Differences in metabolite profiles among control, CAD and CMD were analyzed using Prism 7.0 (GraphPad software, San Diego, CA, USA, RRID:SCR_002798), after Z-scores were calculated for each metabolite. An unpaired t-test was performed to identify metabolites that are different between each group. For clinical data, a one-way-ANOVA model and chi-squared analysis were fitted to test the statistical significance of differences between different groups, followed by Tukey’s post hoc test. p < 0.05 was considered significant.
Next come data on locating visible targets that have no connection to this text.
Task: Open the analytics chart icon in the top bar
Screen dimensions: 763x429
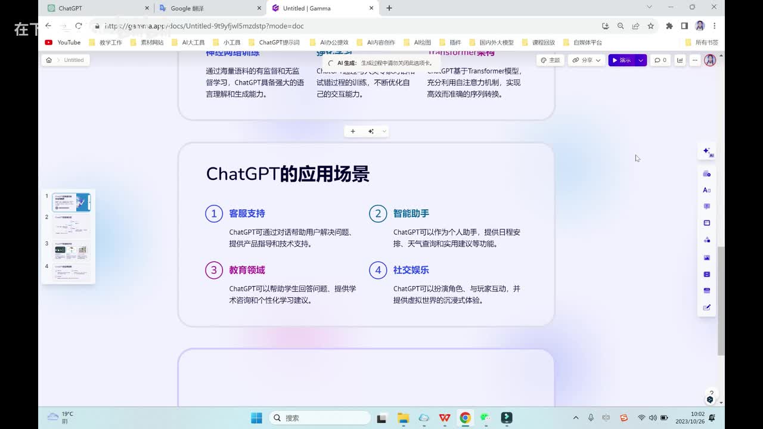Action: pos(680,60)
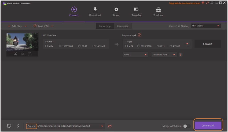Click the edit pencil icon beside bsq-mkv.mp4
Viewport: 228px width, 132px height.
point(139,35)
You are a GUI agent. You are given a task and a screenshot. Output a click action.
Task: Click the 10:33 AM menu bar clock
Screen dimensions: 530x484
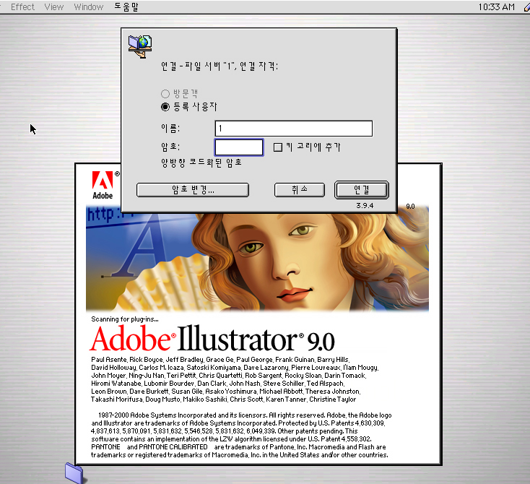click(x=496, y=7)
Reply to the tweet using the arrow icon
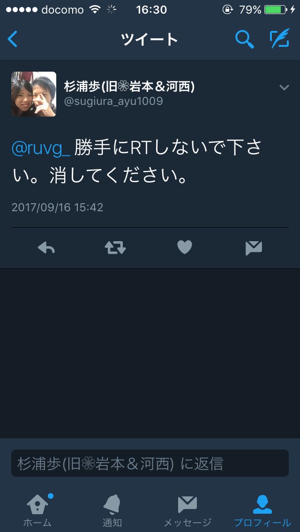The image size is (300, 532). (46, 248)
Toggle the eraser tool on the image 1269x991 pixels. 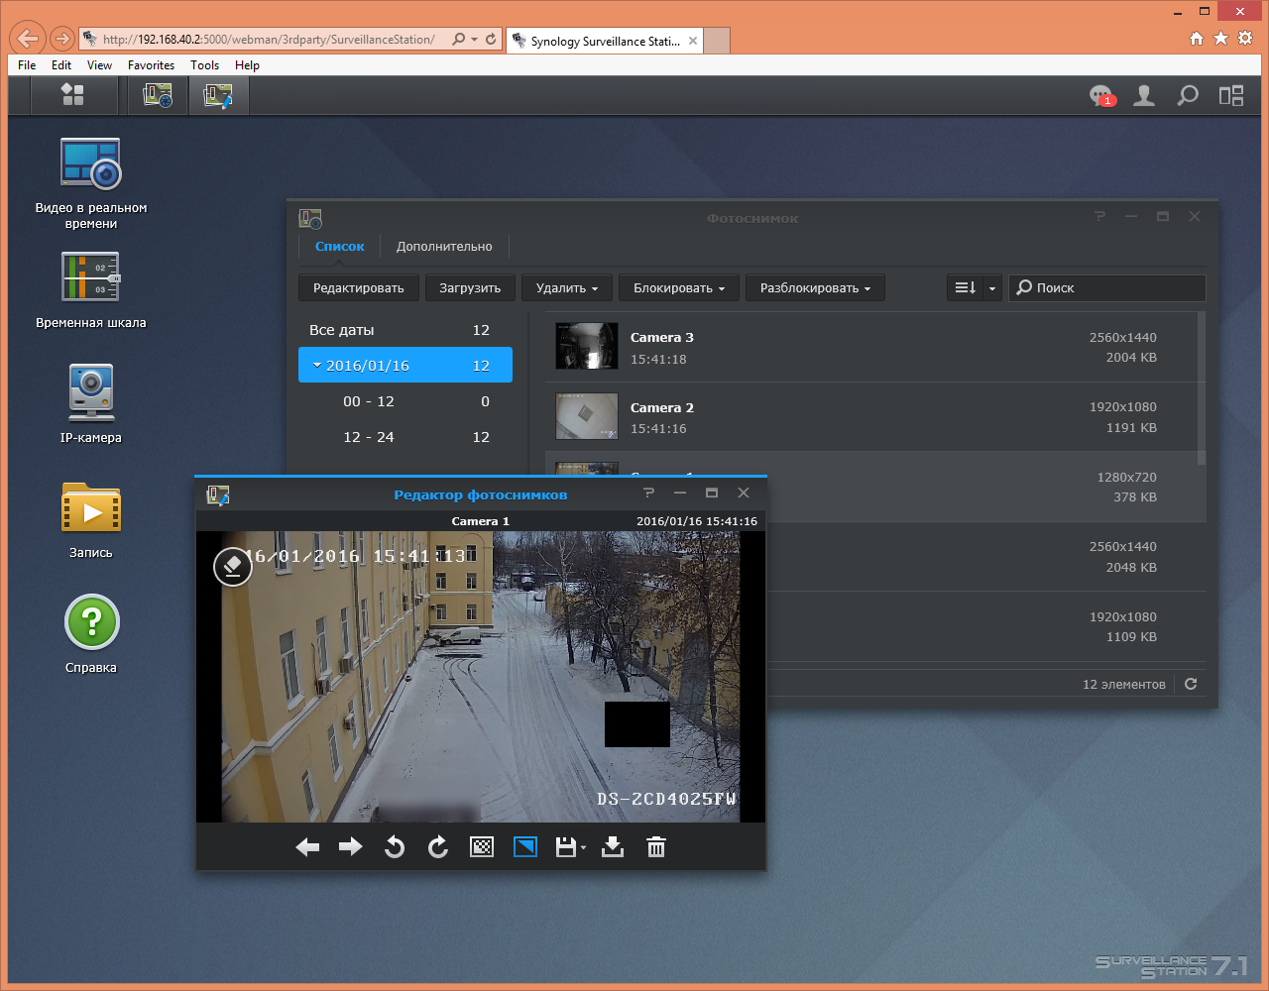pos(232,567)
4.3. Machine Learning Analysis: Data Preprocessing, Feature Selection and Classification

The raw data consisting of 175 metabolites measured across 70 patients was normalized using min/max scaling. Data imputation was then utilized to handle missing data and get the data ready for the classification task afterward. The metabolic feature columns, which had more than 40% of data missing, were eliminated. Next, we trained an iterative imputer on the rest of the data using the IterativeImputer class inside the Python sklearn.impute module to infill missing values. We iteratively tested the trained imputer by removing the data of one metabolite feature column and imputing the data afterward. At this step, the performance of the imputer was measured for each of the metabolites by observing the R2 (Figure S1). We used the R2 measure to eliminate the metabolite column with R2 < 0.3 and had more than 5% of missing values across all patients. The last step of preprocessing was data standardization. We performed mean removal and variance scaling, which gave us zero mean and unit variance for each metabolite feature column. Preprocessing step reduced the feature columns to 75 metabolites, which were passed for further analysis. Feature selection was performed on the preprocessed dataset using the recursive feature elimination with cross-validation (RFECV) function inside the sklearn. Feature selection module. A random forest classifier was used as the estimator with 5-fold cv validation.